* _DIRECTIONS FOR THIS TASK_:
Two lines in the listing below mark the span: one contains "Task: Select the 页边距 (margins) tool" and one contains "Given: Expand the Distributor Portal dropdown". Reproduce both of them and everything between, exactly.

* _INFORMATION_:
BEGIN
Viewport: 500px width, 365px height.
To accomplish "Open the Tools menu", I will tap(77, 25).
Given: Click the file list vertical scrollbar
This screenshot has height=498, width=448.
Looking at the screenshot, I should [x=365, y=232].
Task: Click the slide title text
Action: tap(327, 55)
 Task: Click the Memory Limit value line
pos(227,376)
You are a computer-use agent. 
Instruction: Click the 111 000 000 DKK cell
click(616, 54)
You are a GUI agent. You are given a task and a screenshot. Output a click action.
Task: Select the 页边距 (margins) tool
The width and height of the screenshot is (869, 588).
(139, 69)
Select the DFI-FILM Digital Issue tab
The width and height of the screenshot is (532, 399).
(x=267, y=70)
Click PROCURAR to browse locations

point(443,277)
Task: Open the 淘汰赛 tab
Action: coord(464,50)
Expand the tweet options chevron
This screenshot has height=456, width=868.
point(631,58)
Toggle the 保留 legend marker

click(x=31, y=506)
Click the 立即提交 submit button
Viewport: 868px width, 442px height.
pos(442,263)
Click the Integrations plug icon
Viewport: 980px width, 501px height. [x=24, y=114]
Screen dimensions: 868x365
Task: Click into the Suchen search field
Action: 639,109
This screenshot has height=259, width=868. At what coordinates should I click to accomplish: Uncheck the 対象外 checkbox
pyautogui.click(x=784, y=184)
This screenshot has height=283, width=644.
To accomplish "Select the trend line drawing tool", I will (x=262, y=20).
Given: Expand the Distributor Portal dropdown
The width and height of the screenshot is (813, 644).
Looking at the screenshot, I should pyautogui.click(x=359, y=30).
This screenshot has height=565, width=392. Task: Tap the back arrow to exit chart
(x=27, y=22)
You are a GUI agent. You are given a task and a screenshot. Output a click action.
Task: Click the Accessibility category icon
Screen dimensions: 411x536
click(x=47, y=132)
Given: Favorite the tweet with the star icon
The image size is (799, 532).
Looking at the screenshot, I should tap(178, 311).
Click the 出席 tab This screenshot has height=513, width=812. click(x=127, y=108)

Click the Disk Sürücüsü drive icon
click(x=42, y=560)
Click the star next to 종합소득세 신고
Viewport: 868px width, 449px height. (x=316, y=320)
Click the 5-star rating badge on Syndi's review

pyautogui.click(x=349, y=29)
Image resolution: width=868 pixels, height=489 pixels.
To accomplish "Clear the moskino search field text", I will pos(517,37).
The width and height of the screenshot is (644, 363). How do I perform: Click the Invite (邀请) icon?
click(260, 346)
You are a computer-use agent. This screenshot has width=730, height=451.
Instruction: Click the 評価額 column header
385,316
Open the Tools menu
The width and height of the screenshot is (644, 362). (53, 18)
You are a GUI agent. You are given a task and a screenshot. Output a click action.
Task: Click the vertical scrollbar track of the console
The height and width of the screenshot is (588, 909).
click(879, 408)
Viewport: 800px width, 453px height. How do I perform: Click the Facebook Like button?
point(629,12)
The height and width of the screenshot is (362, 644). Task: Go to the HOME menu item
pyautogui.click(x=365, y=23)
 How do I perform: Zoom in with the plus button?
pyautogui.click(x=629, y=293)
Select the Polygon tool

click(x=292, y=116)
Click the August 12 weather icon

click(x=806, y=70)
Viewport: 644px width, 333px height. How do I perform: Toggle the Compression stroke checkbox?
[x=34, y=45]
END
* _RESPONSE_:
Task: Select the 页边距 (margins) tool
The width and height of the screenshot is (869, 588).
(139, 69)
Select the DFI-FILM Digital Issue tab
The width and height of the screenshot is (532, 399).
(x=267, y=70)
Click PROCURAR to browse locations

point(443,277)
Task: Open the 淘汰赛 tab
Action: coord(464,50)
Expand the tweet options chevron
This screenshot has height=456, width=868.
point(631,58)
Toggle the 保留 legend marker

click(x=31, y=506)
Click the 立即提交 submit button
Viewport: 868px width, 442px height.
pos(442,263)
Click the Integrations plug icon
Viewport: 980px width, 501px height. [x=24, y=114]
Screen dimensions: 868x365
Task: Click into the Suchen search field
Action: 639,109
This screenshot has height=259, width=868. At what coordinates should I click to accomplish: Uncheck the 対象外 checkbox
pyautogui.click(x=784, y=184)
This screenshot has height=283, width=644.
To accomplish "Select the trend line drawing tool", I will (x=262, y=20).
Given: Expand the Distributor Portal dropdown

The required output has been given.